The NuShares method allows the equity of NuShares to be burned to eliminate the NuBits. This is essentially backing NuBits with NuShares as collateral. Intuitively, I think that you could consider that NuBits is backed by 100% of the market cap of NuShares, but I am not sure how this would hold up in a panic scenario.
This leaves us with two advantages over the Nubits/Nushares system:
1) Our bitAssets are backed with 200-300% collateral worth of BTS, wheeras NuBits is only 100% of its value in NuShares, I think. (I am really unsure about this point, however it seem clear to me that we have more collateral)
2) It is impossible to create "too many" bitAssets, exceeding the value of BTS collateral that backs them, because the system wont let you. However, if NuShares voters were not careful, it would be possible for the supply of NuBits to exceed the market cap of NuShares, and thus the NuShares 'collateral' would be insufficient to cover it.
Perhaps it is more correct to say that the %age collateralization in Nubits is equal to the current ratio between the market cap of Nubits and Nushares?
So if there is $4M of Nubits, and $8M of Nushares, it has 200% collateral.
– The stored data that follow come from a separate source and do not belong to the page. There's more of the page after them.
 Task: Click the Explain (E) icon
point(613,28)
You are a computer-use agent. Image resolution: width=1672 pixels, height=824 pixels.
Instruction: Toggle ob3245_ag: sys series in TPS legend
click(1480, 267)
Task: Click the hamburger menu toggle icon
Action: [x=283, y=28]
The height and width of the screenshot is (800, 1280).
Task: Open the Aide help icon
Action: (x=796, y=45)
But if there became $16M Nubits, and still only $8M shares value, the collateralizaiton would drop to 50%.
Looked at in this way, the Nubits burning system does provide some safety, but not as much as there is in bitAssets. The system could still fall apart if the market cap of NuShares was not sufficient to support the number of NuBits that needed to be burned away in a failure scenario.
bitAssets are not completely safe either, if the value of BTS was to absolutely collapse to zero very fast, they would similarly become valueless, (they are like far in the money derivatives of BTS). However, they are much more safe than Nubits/Nushares. The Nushares system with burning is safer than the initial version without burning.